### EXCERPT
# Solved: Solved: Trying to connect dsl modem thru linksys router.



## pedroguy (Jan 28, 2001)

Hi guys:OK.I am going to feel real stupid here ,but here is my situation.Just moved to Catalina and trying to set up my home net again(had cable broadband before,now have dsl)
My router is a linksys wrt54g and modem is Motorola 2210 style mstatea,believe it is a modem/router combo.

I tried to follow linksys setup instructions but when I got to the connection step I got error msg "can't get IP from ppoe server.

So here is my stupid question.In Johnwills instructions for connecting two SOHO broadband routers,
In my scenario,which is primary and which is secondary and in following John's instructions,do I understand that on the linksys router,there will be nothing plugged into the internet port?
In linksys's instructions,they told me to connect the modem to the router's internet port.
I am just SO CONFUSED.I think this move has addled what is left of my brain.

Thanks in advance for your assistance.


----------



## pedroguy (Jan 28, 2001)

Just a bit more info.
Here is the info page from the modem.

Home Help 
Login
Connection Information
Check Connection
Advanced

Connection Information

DSL UP
Connection UP
User ID [email protected]
Connected at 3008 Kbps (Downstream)
512 Kbps (Upstream)
IP Address 75.50.182.131
IP Gateway 151.164.186.14
DNS Servers 68.94.156.1 dnsr1.sbcglobal.net
69.227.255.30 dns-vip.pltnca.sbcglobal.net
Mode PPP on the modem (Private IP for LAN device)
Timeout 20 minutes
Modem Information
Modem Name Motorola
Model 2210-02
Serial Number 37673812
Software Version 7.7.3r5
MAC Address 00:1d:6b:3e:db:54
First Use Date 2008/01/12 23:44:50 GMT
Local Network
Modem IP Address 192.168.1.254
Ethernet Status Connected
And ipconfig /all

Microsoft Windows XP [Version 5.1.2600]
(C) Copyright 1985-2001 Microsoft Corp.

C:\Documents and Settings\HP_Owner>ipconfig /all

Windows IP Configuration

Host Name . . . . . . . . . . . . : computerroom
Primary Dns Suffix . . . . . . . :
Node Type . . . . . . . . . . . . : Hybrid
IP Routing Enabled. . . . . . . . : Yes
WINS Proxy Enabled. . . . . . . . : No

Ethernet adapter Local Area Connection:

Connection-specific DNS Suffix . :
Description . . . . . . . . . . . : Realtek RTL8139/810x Family Fast Eth
ernet NIC
Physical Address. . . . . . . . . : 00-15-F2-24-A0-B4
Dhcp Enabled. . . . . . . . . . . : Yes
Autoconfiguration Enabled . . . . : Yes
IP Address. . . . . . . . . . . . : 192.168.1.64
Subnet Mask . . . . . . . . . . . : 255.255.255.0
Default Gateway . . . . . . . . . : 192.168.1.254
DHCP Server . . . . . . . . . . . : 192.168.1.254
DNS Servers . . . . . . . . . . . : 192.168.1.254
Lease Obtained. . . . . . . . . . : Sunday, January 20, 2008 12:23:45 PM

Lease Expires . . . . . . . . . . : Monday, January 21, 2008 12:23:45 PM

C:\Documents and Settings\HP_Owner>


----------



## TerryNet (Mar 23, 2005)

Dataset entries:
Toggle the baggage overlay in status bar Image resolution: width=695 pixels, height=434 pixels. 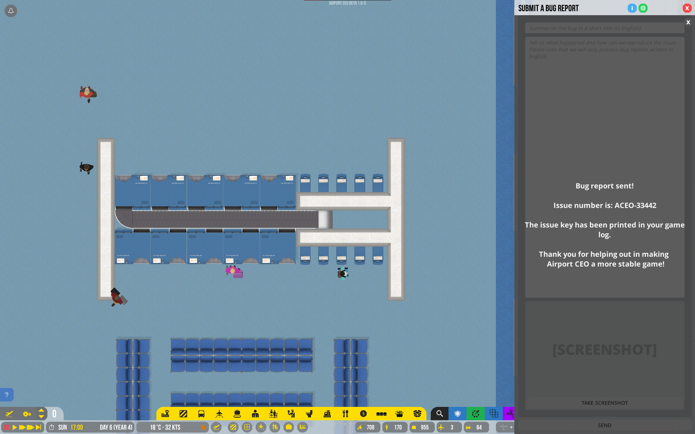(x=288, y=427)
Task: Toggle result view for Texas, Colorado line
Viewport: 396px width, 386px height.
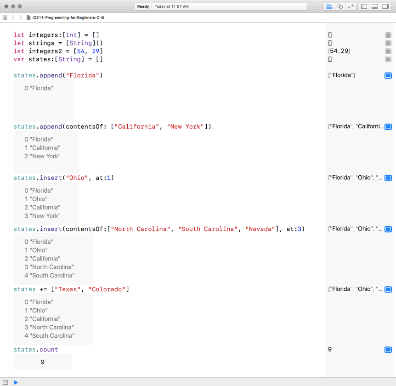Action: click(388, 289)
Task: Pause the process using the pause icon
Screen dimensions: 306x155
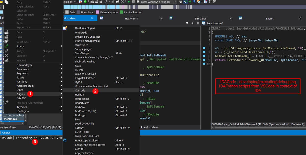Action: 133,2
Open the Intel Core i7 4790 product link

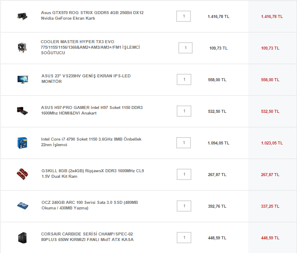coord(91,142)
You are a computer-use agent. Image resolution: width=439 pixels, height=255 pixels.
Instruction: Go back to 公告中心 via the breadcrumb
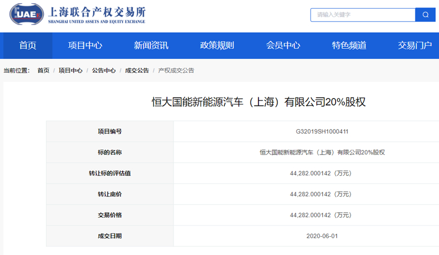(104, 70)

### WORK TO DO
[a] In the DSL router thread, list every field shown under the "Modem Information" heading of the modem's info page, along with its value.
[b] Quote the DSL router thread, everything from "Hi guys:OK.I am" down to "the internet port?".

### RESPONSE LIST
[a]
- Modem Name: Motorola
- Model: 2210-02
- Serial Number: 37673812
- Software Version: 7.7.3r5
- MAC Address: 00:1d:6b:3e:db:54
- First Use Date: 2008/01/12 23:44:50 GMT

[b]
Hi guys:OK.I am going to feel real stupid here ,but here is my situation.Just moved to Catalina and trying to set up my home net again(had cable broadband before,now have dsl)
My router is a linksys wrt54g and modem is Motorola 2210 style mstatea,believe it is a modem/router combo.

I tried to follow linksys setup instructions but when I got to the connection step I got error msg "can't get IP from ppoe server.

So here is my stupid question.In Johnwills instructions for connecting two SOHO broadband routers,
In my scenario,which is primary and which is secondary and in following John's instructions,do I understand that on the linksys router,there will be nothing plugged into the internet port?